[Material supplied Boundary: Start]

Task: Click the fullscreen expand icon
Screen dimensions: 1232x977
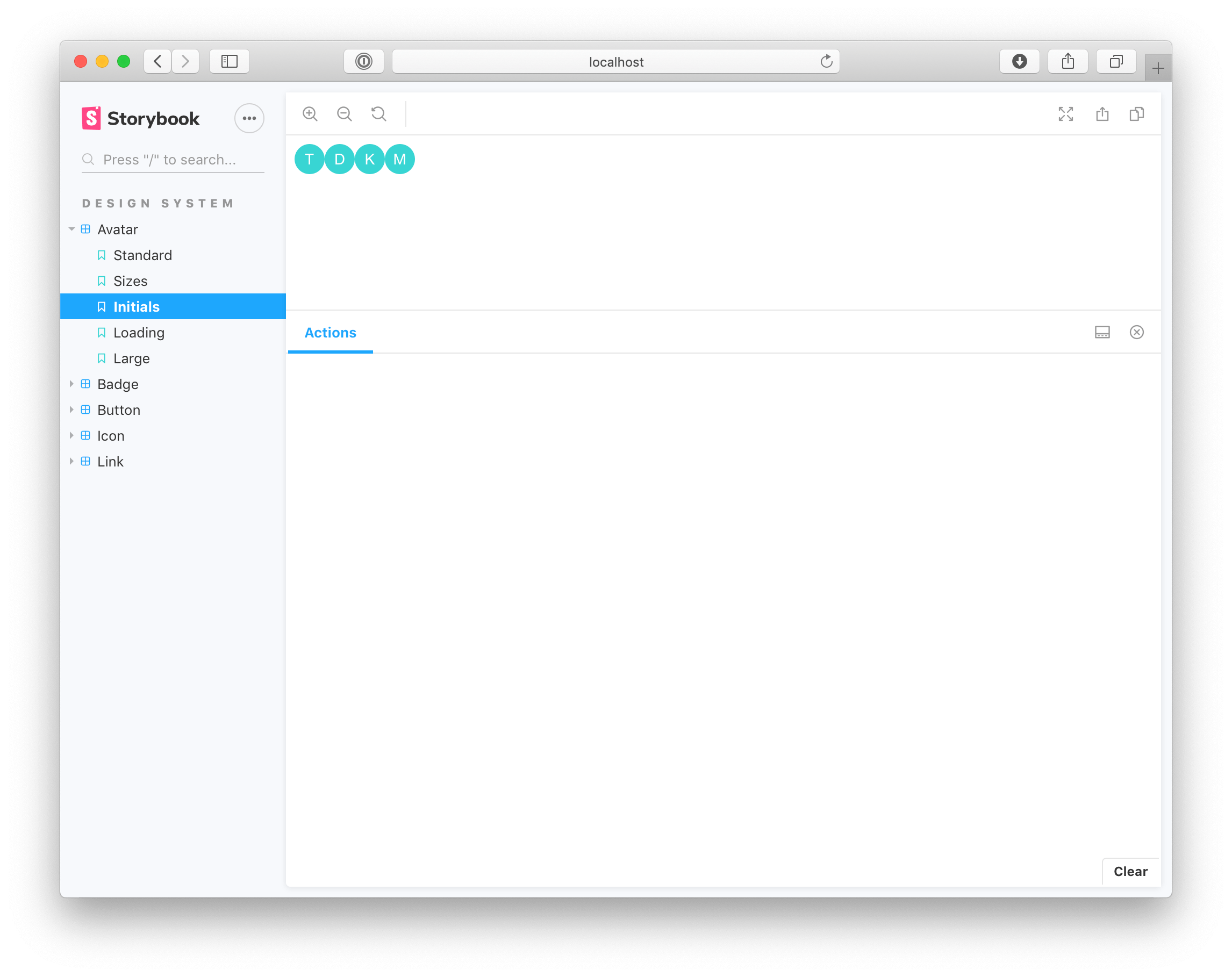Action: pos(1066,113)
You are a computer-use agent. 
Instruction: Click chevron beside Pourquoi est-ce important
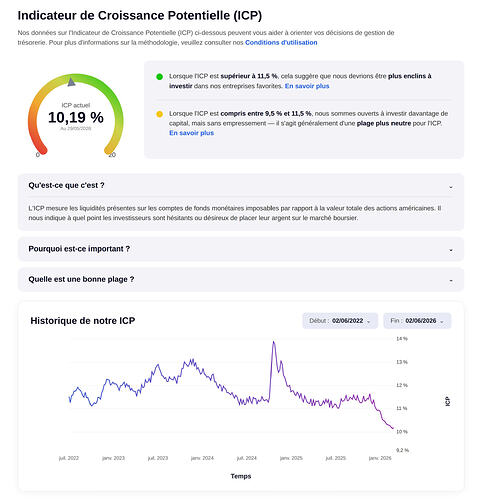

[Material supplied Boundary: End]

__Activity__:
Leave out the pictures, then reproduce exactly the run of lines from the one that contains "Screen dimensions: 1232x977" to the final line of the listing above.

__Final answer__:
Screen dimensions: 1232x977
Action: pos(1066,113)
You are a computer-use agent. 
Instruction: Click chevron beside Pourquoi est-ce important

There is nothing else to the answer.